On the other hand, if your contributions are of the less-common "fixed amount per child" type, then the law requires that the "fixed amount" be the same regardless of the child's age or student status. Again, the law doesn't require the adult kids to be covered without any payroll contribution at all; it requires that the contribution be the same as it would be for a minor child. This is the specific portion of the regulation that caught many employers (and their consulting actuaries) by surprise.

Finally, the law doesn't require that any child be covered. If a company says "screw you guys, we're not gonna cover any of your children, no matter what their age", then that's fine under the law. It's also employee-relations suicide, so I don't expect to see many companies going this route. Except maybe the really depressed ones.

John Thacker writes:


If that were the case, why wouldn't the insurance companies be willing to do that without the force of law?

mark writes:


Thank you.

"if you're in a plan with the traditional "employee-plus-one-or-more-kids" contribution structure, then your employer cannot charge you anything extra if one of your one-or-more kids happens to be age 24."

Yes, this is the kind of plan I have (I am a partner in a firm so I am an employer for these purposes by the way). This, unless I am missing something subtle, supports my point about them being covered for free. Pre legislation, they disappeared out of the pool at whatever age used to be the rule. Now they stay in the pool. But the cost can't change. That to me means they are being covered for free.

Brian C writes:

My company Self Insures (but pays a HMO to help manage the plan). End of last year when I asked are benefit coordinator about charging for additional children she said it takes almost 4 kids to = one female. She said spouses were the majority of the cost to the plan. My company is a Manufacturing/Construction/Maintenance firm so 80% to 90% of the employees are male.

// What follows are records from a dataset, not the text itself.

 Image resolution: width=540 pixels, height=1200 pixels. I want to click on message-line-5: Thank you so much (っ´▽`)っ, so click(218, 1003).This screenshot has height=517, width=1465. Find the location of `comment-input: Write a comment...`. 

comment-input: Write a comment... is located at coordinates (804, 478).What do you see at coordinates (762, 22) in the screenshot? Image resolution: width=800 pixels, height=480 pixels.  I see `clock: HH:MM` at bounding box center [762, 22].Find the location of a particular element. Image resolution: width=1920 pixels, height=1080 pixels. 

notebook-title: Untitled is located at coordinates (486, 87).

Due to the administrative cost and the fact the one additional child adds relatively small incremental cost to the plan she said it really was not worth it. I assume that is why most business have plans which cover college students, they really are not more expensive than a teenager. The cost is so small that they do not see the point for a fairly small saving to tick off there employees.

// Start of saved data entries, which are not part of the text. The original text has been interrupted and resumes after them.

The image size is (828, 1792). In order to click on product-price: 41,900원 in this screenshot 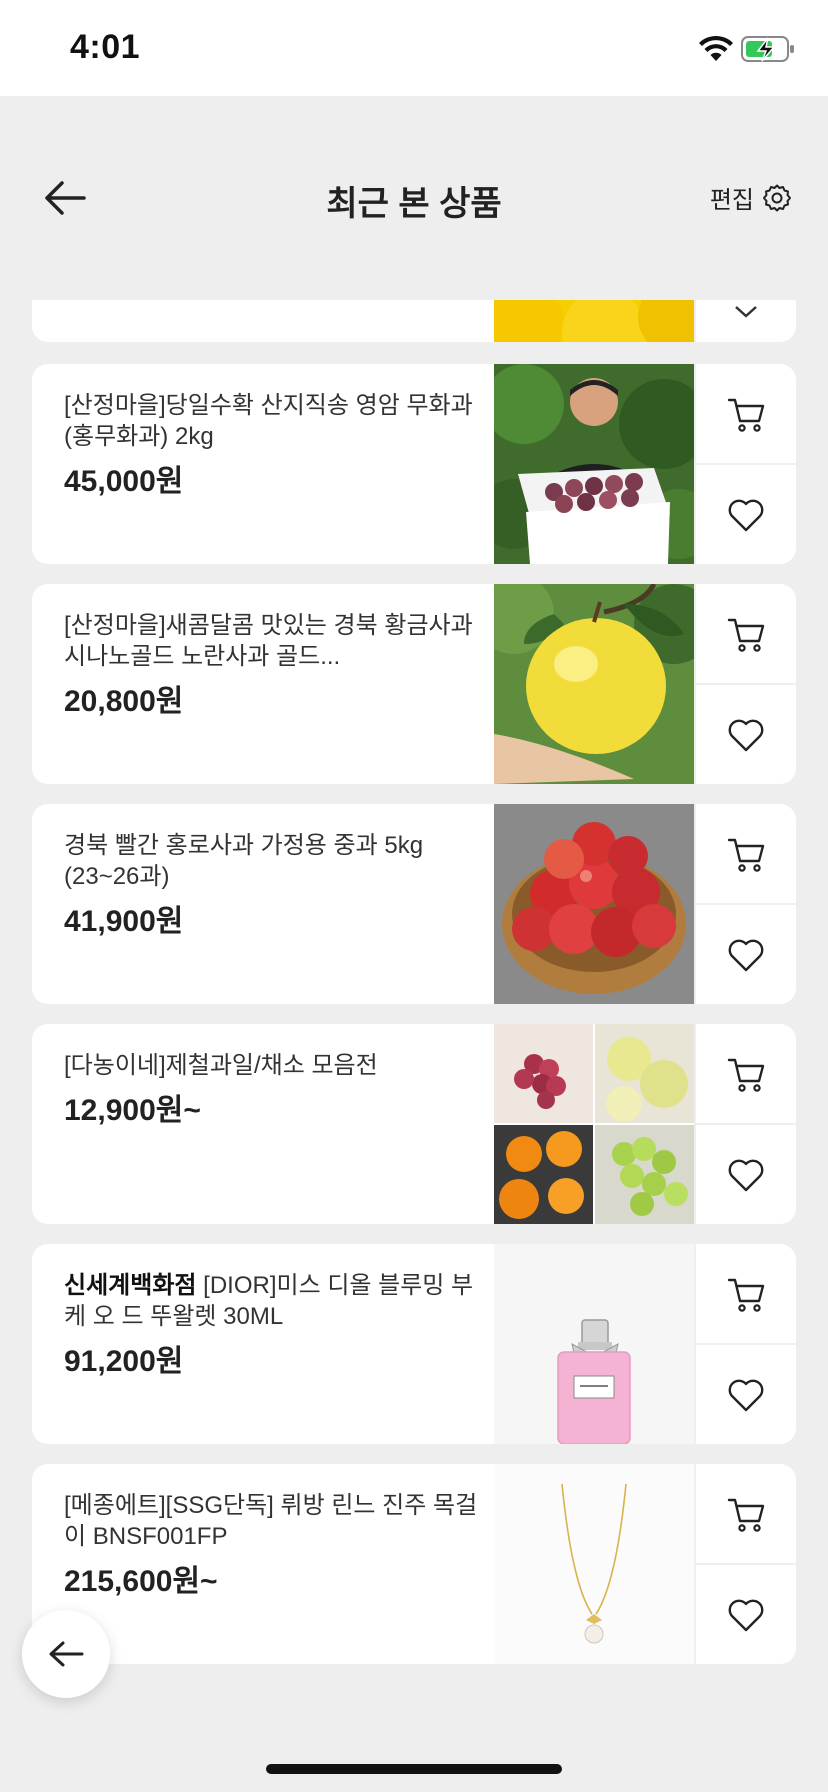, I will do `click(124, 922)`.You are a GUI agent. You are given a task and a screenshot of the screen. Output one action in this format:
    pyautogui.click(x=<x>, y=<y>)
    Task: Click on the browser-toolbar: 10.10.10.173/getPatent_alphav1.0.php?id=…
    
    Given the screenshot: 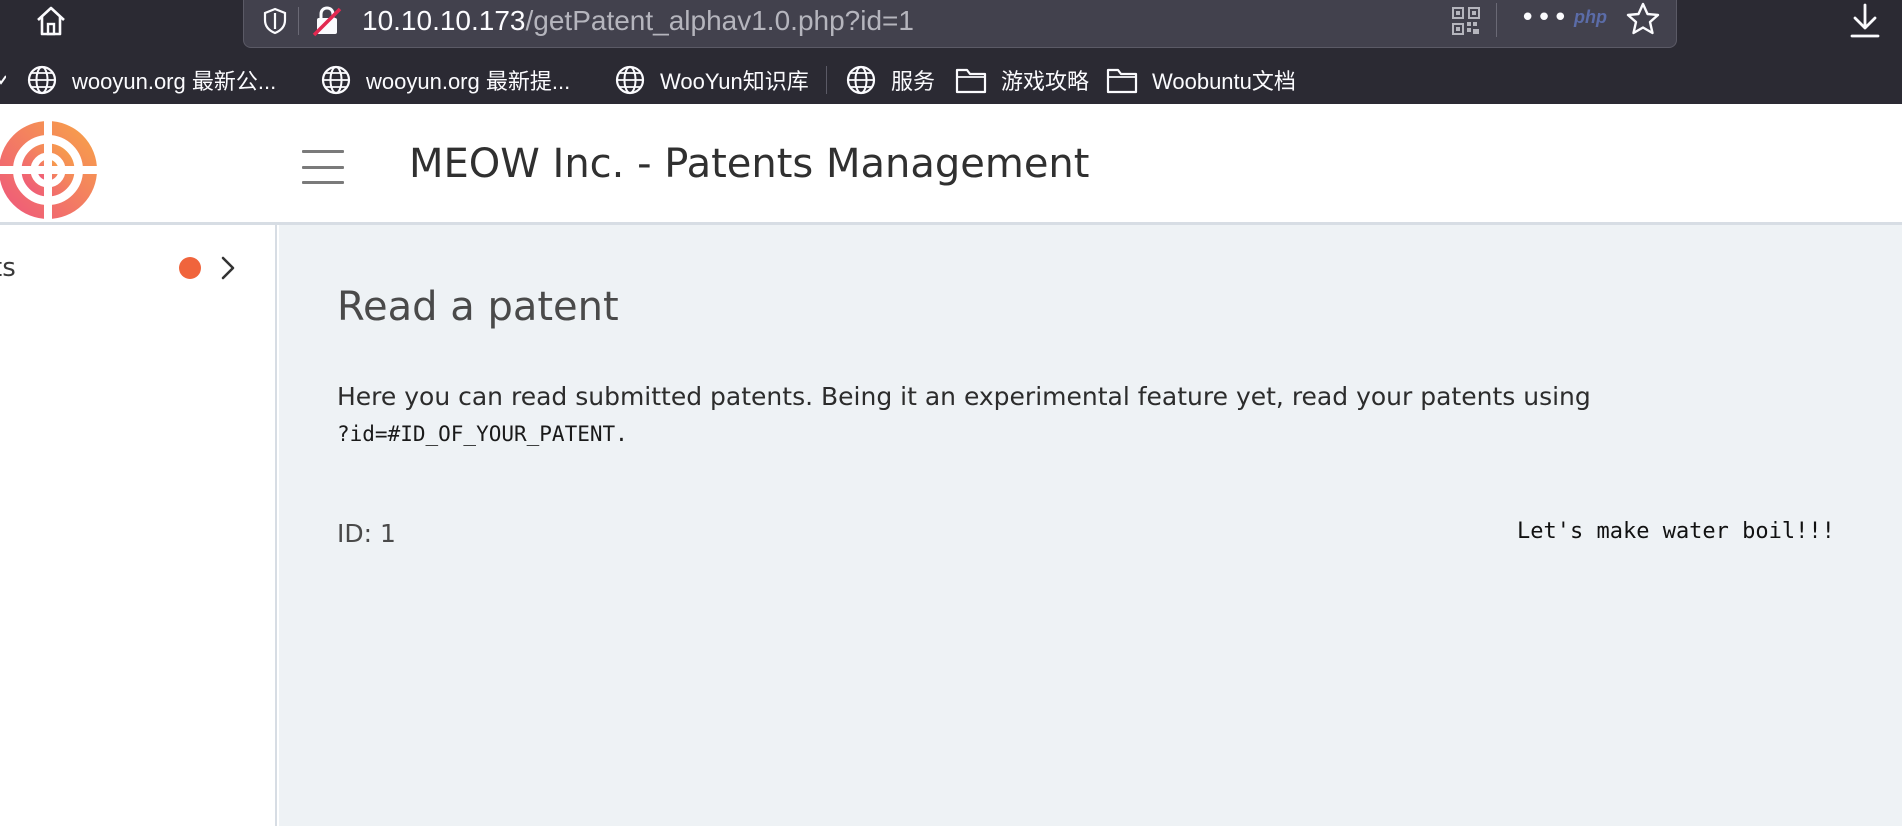 What is the action you would take?
    pyautogui.click(x=951, y=25)
    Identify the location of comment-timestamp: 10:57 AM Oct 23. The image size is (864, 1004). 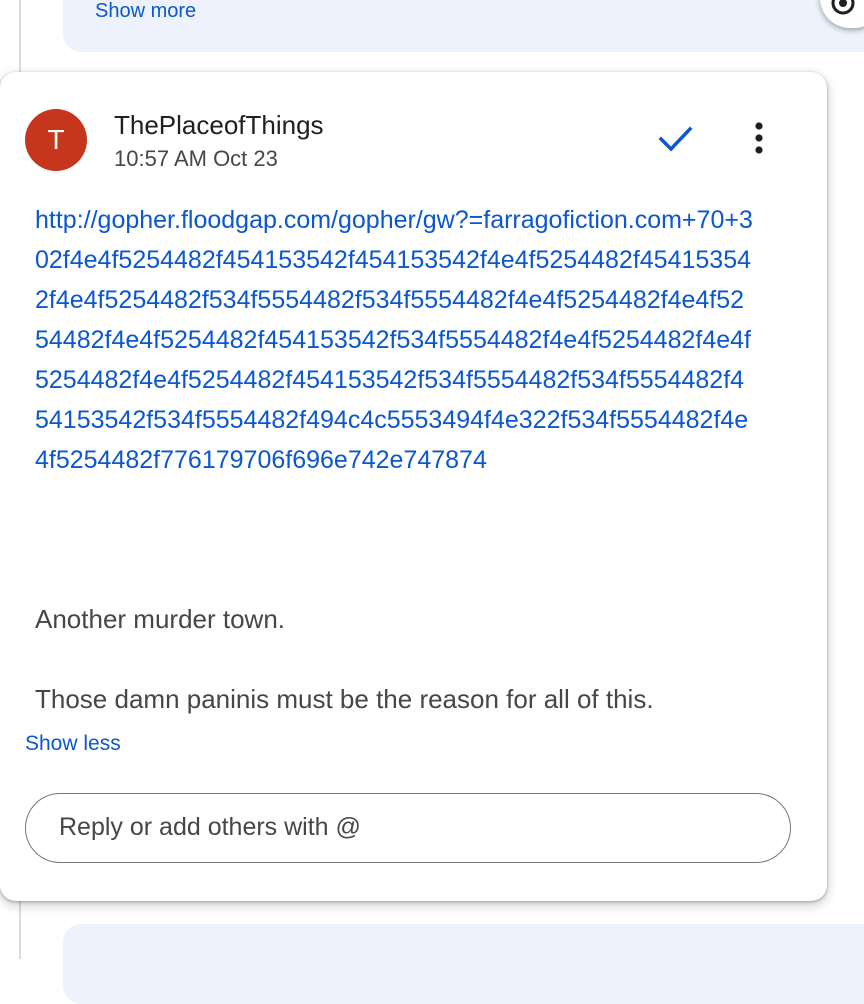
(196, 158).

I still hate the fact most Colleges require students to pay for the on campus medical service even students on a parents plan.

The real issue is why does the federal government now require parental coverage of college students when almost all colleges require you to pay for their medical services?

So assuming the bill is not repelled, there will be no more medical fee/tuition adders for free medical services at any college because all students will have insurance right? They might have an on-sight clinic but it should charge the students insurance not be covered by student fees/tuition. I wonder the chances of that actually happening on a majority of campuses in the next 20 years?

Dan Weber writes:
I suspect there is zero connection between going to college and short-term health, in fact, I suspect it would probably increase your likelihood of needing costly medical treatment.
I would expect a correlation between college enrollment and lower health-care costs.

1. College students come from higher SES families, who are healthier.

2. College students are less likely to face workplace injuries.

I could see that college students are more likely to have certain health care costs, like skiing accidents. Anyway this is all my armchair expectation with no data.